The U.S. Citizenship and Immigration Services (USCIS) announced that. Effective immediately, it will review applicants’ social media accounts for anti-Semitic content as an argument to deny any immigration benefits.
So such a decision will affect those immigrants who intend to obtain a permanent resident card or a student visa.
“There is no place in the United States for terrorist sympathizers from the rest of the world. And we have no obligation to admit them or allow them to stay here.” Tricia McLaughlin, assistant secretary for public affairs at the Department of Homeland Security (DHS), said in a statement.
Futhermore echoing DHS Secretary Kristi Noem, the official pointed out that anyone who. “Believes that they can come to the United States and hide behind the First Amendment to promote anti-Semitic violence and terrorism, think again.
He is not welcome here.” The announcement came shortly after DHS and its component agencies made a series of arrests against those who protested Israel’s war and the Islamic Resistance Movement (Hamas) in Gaza.
However local media published that even in recent weeks student visas were revoked at 50 universities in the United States.

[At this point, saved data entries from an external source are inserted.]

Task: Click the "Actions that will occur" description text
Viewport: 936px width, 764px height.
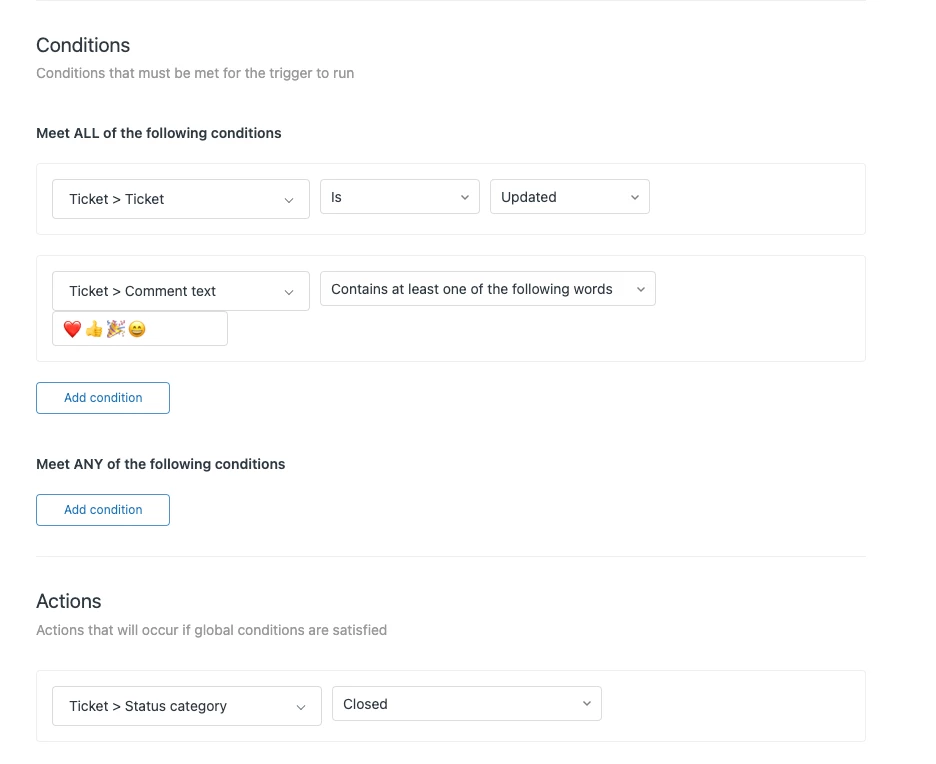Action: tap(211, 630)
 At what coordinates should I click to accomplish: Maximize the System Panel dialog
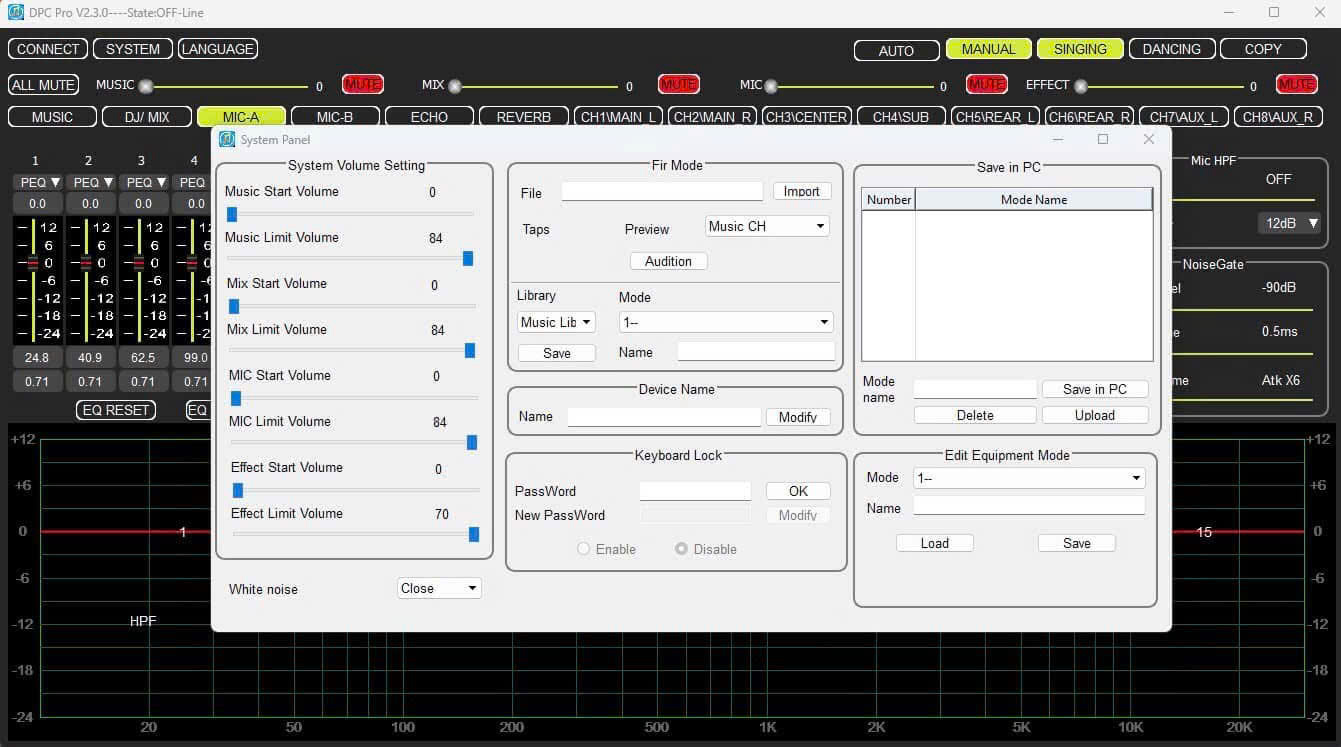click(1102, 140)
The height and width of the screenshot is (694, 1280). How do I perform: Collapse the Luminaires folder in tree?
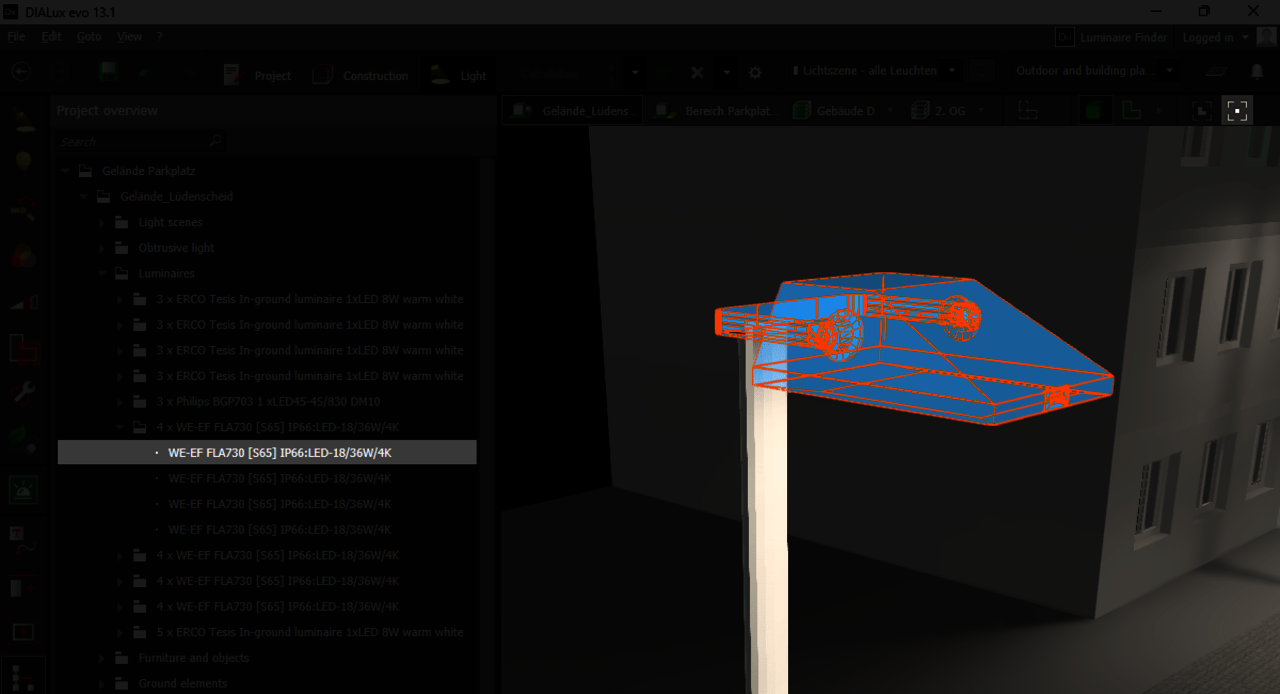pos(102,273)
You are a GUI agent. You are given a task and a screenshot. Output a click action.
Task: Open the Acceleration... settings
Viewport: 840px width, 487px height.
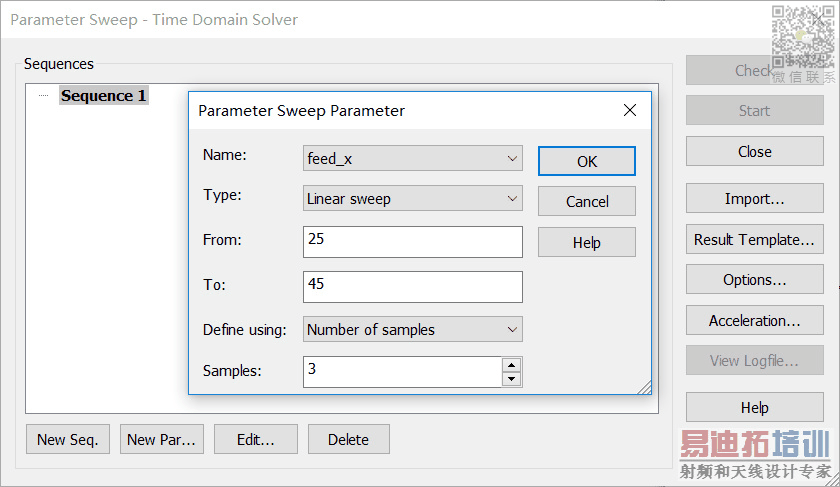(754, 321)
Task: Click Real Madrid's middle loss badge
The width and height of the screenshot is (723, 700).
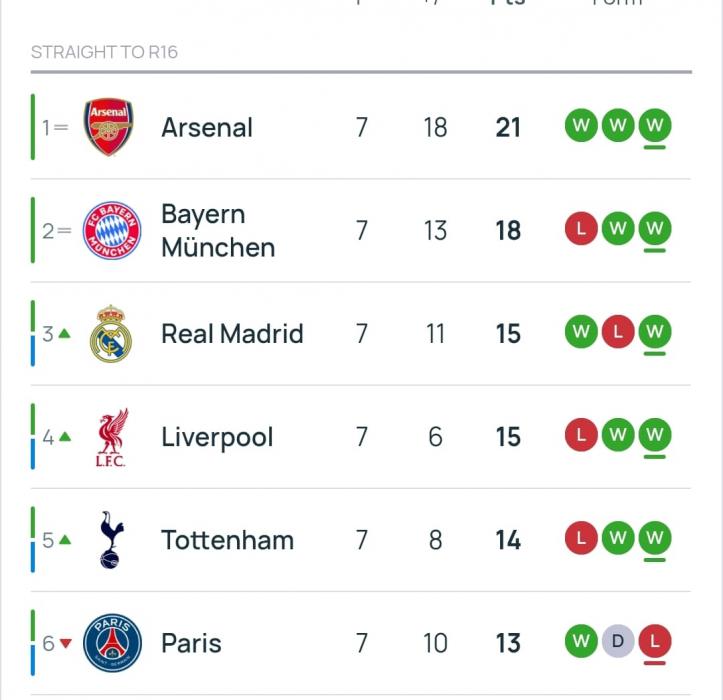Action: [618, 332]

Secretary of State Marco Rubio stressed that he withdrew that type of visa from at least 300 people, whom he described as “lunatics.” “If they carry out activities contrary to our national interest.
To our foreign policy, we will revoke their visa,” Rubio said. It is estimated that around a dozen students and professors from U.S. universities were detained by federal agents in the midst of the immigration offensive of the Donald Trump administration.
Also among those arrested are Mahmoud Khalil, a graduate of Columbia’s School of International and Public Affairs. Badar Khan Suri, citizen Rumeysa Ozturk, an Indian and Georgetown academic, and Turkish citizen, PhD student, Rumeysa Ozturk, from Tufts University.
In conclusion the University of Minnesota also reported the arrest of an international graduate student, whose lawyer described it as a “highly sensitive situation.” Rasha Alawieh, an adjunct professor with a valid U.S. visa at Brown Medical School, was deported to Lebanon under allegations by federal agents that she attended the funeral of slain Hezbollah leader Hassan Nasrallah in February.